### Tasks for this exercise
(a) Translate this sentence from the extract on Lebanon's economic hardship into Spanish: "With households increasingly unable to foot their bills, growing numbers of people are relying on food handouts."
(b) Continue the extract on Lebanon's economic hardship from where it stops.

A lockdown imposed in mid-March had more or less successfully stemmed cases of Covid-19. As of 11thMay, the country of around six million people had 845 confirmed cases and 26 deaths, although a spike in infections stemming from repatriation flights has forced authorities to tighten movement restrictions that had previously been eased. But the health precautions have done nothing to ease predictions of what the World Bank calls a “prolonged and sharp” recession.

Even before the coronavirus pandemic, the financial institution predicted a 50 per cent poverty level for Lebanon, and experts say that could now rise to 80 per cent. That doesn't even include refugee populations: in Beirut more than 65 per cent of Palestinians like Fatima and 73 per cent of Syrians already live in poverty, according to figures from UN agencies.

“We are already seeing people dying because they cannot afford to go to hospitals or clinics,” said Nasser Saidi, an economist and former Lebanese minister of economy and industry, who also predicted that people could start to die of hunger. “The most vulnerable parts of the population, including small children, will become malnourished. What we are talking about is Third World and beyond.”

With households increasingly unable to foot their bills, growing numbers of people are relying on food handouts. FoodBlessed, a non-profit food relief organisation founded in 2012, has seen requests for aid “increase staggeringly” since the Covid-19 outbreak, according to co-founder Maya Terro. Appeals have leapt from 50-100 a day before the shutdown to reach up to 1,000.

“A lot of the families that come to us were either poor and became poorer, or are people who were considered middle-class and are now placed in the lower class,” Terro continues. “These families used to manage before, and now they have huge difficulty making ends meet.”

Others are racking up debts with local businesses to get by. “The first shop that gave us credit stopped because this is the second month we’ve taken from them and I can’t pay,” says Hiyam Cheaito, who lives with her husband Ali, a taxi driver, in Beirut’s southern suburbs.

“The internet is 50,000 lira a month,” she says. “I got it because now all the children’s classes are online [due to the coronavirus lockdown]. I can’t afford to pay it, but at the same time I can’t stop it, because it’s for the children’s education.”

### Extracted data
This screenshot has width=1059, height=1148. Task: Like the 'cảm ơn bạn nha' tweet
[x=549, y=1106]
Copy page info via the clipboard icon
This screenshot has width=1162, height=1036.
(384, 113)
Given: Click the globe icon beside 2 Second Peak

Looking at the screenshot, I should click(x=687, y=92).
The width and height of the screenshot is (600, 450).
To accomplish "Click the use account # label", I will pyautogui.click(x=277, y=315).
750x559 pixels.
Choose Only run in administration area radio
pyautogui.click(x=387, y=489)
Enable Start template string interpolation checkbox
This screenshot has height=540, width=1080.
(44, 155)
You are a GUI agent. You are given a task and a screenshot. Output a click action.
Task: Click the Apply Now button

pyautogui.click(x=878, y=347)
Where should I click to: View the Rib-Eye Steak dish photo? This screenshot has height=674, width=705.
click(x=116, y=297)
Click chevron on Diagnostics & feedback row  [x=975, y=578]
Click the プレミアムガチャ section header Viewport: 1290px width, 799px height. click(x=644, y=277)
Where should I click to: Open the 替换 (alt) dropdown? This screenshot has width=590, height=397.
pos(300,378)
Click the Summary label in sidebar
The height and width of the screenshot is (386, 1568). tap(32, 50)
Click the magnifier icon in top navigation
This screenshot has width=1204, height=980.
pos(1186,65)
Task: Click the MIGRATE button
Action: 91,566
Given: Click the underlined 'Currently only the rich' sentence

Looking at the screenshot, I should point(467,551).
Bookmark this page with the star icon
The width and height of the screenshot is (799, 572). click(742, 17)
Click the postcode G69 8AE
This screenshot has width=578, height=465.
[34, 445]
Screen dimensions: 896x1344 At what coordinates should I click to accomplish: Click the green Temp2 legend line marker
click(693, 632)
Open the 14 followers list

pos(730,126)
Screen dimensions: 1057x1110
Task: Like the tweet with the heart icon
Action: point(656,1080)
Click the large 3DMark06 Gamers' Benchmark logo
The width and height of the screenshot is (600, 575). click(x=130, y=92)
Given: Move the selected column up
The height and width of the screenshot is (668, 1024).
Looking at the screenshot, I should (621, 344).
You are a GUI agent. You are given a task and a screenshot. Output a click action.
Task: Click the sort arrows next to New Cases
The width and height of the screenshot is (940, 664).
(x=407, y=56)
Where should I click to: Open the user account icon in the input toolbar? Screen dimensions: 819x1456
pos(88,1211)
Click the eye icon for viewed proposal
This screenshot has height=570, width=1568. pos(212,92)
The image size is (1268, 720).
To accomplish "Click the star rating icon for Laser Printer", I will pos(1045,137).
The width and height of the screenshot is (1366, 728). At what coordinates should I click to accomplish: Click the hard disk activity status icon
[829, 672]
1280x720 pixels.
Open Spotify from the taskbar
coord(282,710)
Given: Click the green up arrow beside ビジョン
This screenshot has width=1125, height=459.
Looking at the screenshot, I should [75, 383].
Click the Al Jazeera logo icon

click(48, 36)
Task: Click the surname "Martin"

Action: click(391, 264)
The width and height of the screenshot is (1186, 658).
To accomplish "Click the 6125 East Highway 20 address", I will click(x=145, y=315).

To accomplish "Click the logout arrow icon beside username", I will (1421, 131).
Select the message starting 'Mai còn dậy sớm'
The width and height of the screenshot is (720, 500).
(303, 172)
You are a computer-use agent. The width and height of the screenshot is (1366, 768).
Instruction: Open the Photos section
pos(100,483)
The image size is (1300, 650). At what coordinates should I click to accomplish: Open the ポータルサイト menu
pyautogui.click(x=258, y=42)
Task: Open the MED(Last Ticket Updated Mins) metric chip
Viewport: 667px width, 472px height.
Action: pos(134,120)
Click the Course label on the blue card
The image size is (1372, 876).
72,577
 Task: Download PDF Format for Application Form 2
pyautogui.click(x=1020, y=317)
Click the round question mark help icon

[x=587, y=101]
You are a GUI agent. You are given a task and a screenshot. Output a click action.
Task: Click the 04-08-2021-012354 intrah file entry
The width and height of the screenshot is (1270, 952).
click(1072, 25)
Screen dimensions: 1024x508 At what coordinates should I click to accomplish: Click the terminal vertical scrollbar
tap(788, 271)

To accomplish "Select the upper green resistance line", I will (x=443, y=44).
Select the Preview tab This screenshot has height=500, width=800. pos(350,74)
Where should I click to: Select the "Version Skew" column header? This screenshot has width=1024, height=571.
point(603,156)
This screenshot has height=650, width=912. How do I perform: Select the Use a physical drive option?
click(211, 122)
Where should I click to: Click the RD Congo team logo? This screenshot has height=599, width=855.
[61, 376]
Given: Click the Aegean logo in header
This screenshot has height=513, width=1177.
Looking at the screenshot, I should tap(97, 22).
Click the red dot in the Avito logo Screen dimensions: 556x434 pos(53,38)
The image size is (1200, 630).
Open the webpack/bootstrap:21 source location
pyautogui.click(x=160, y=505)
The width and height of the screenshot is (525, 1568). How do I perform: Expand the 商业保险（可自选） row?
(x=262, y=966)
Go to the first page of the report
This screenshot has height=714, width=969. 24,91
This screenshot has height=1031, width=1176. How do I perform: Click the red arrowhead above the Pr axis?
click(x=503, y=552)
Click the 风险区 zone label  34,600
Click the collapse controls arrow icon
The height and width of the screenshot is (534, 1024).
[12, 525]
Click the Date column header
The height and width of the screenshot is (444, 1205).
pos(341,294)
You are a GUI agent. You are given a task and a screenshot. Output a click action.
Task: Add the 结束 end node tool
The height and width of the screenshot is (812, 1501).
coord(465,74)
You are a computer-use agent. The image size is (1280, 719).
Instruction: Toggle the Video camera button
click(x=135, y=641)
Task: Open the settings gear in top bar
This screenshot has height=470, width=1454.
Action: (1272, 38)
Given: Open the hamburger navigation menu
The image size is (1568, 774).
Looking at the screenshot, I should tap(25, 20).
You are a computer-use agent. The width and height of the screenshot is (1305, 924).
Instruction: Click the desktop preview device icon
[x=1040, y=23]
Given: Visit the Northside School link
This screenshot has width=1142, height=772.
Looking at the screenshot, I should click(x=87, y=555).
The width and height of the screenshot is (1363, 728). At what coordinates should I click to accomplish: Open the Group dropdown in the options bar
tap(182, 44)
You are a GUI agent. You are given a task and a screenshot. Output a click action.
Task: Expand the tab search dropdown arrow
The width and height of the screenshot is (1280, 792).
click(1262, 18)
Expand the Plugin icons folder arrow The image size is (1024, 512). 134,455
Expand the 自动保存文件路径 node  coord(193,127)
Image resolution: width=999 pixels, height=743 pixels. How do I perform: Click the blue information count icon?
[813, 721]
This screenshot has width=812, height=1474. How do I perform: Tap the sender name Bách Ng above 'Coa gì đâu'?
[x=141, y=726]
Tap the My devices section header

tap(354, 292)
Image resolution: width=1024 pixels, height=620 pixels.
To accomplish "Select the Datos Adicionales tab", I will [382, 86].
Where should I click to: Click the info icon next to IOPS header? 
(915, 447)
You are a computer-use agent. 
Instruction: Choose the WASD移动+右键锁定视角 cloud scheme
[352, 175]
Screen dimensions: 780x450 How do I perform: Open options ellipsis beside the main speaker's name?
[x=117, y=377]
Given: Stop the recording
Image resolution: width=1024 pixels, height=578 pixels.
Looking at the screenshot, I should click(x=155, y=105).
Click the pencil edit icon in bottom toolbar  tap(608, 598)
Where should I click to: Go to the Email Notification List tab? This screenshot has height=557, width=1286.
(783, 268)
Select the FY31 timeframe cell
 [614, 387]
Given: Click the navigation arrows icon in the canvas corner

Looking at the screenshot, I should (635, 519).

### Solved problems
(a) Con los hogares cada vez menos capaces de pagar sus cuentas, un número creciente de personas depende de las donaciones de alimentos.

(b)
Political actors and opportunists have long provided services when efforts by the Lebanese state are insufficient or non-existent. Now is no exception. Among them is Hezbollah, the Iran-backed Islamist and militant group widely designated as a terrorist organisation, including by the UK and US governments. In the southern city of Tyre last month, volunteers at a Hezbollah-run aid distribution centre in a half-built mosque complex packed sugar, rice, tinned beans and oil into cardboard boxes, ready for dispatch to thousands of families.

“Ever since it was established, Hezbollah has been more than a political or military party: it has worked in all fields, including social work and healthcare, in solidarity with people,” said Sheikh Haider Haider, Hezbollah’s social work director for south Lebanon.

These political interventions haven’t been met with universal approval. “It reminds me of Trump putting his name on cheques going to people in the United States,” said Nasser Saidi, referring to the news last month that US federal government aid handouts would be signed by the president. “People will take the aid—they need it—but people understand that it is corruption, waste, and it has got us where we are.”

The Lebanese government has put forward an economic rescue plan that includes a request for $10bn in financing from the International Monetary Fund, although the proposal has been rejected by banks, which are coming up with their own strategy. There is no guarantee that an IMF bailout will be granted, especially if Lebanon fails to make public sector reforms that international donors have long demanded.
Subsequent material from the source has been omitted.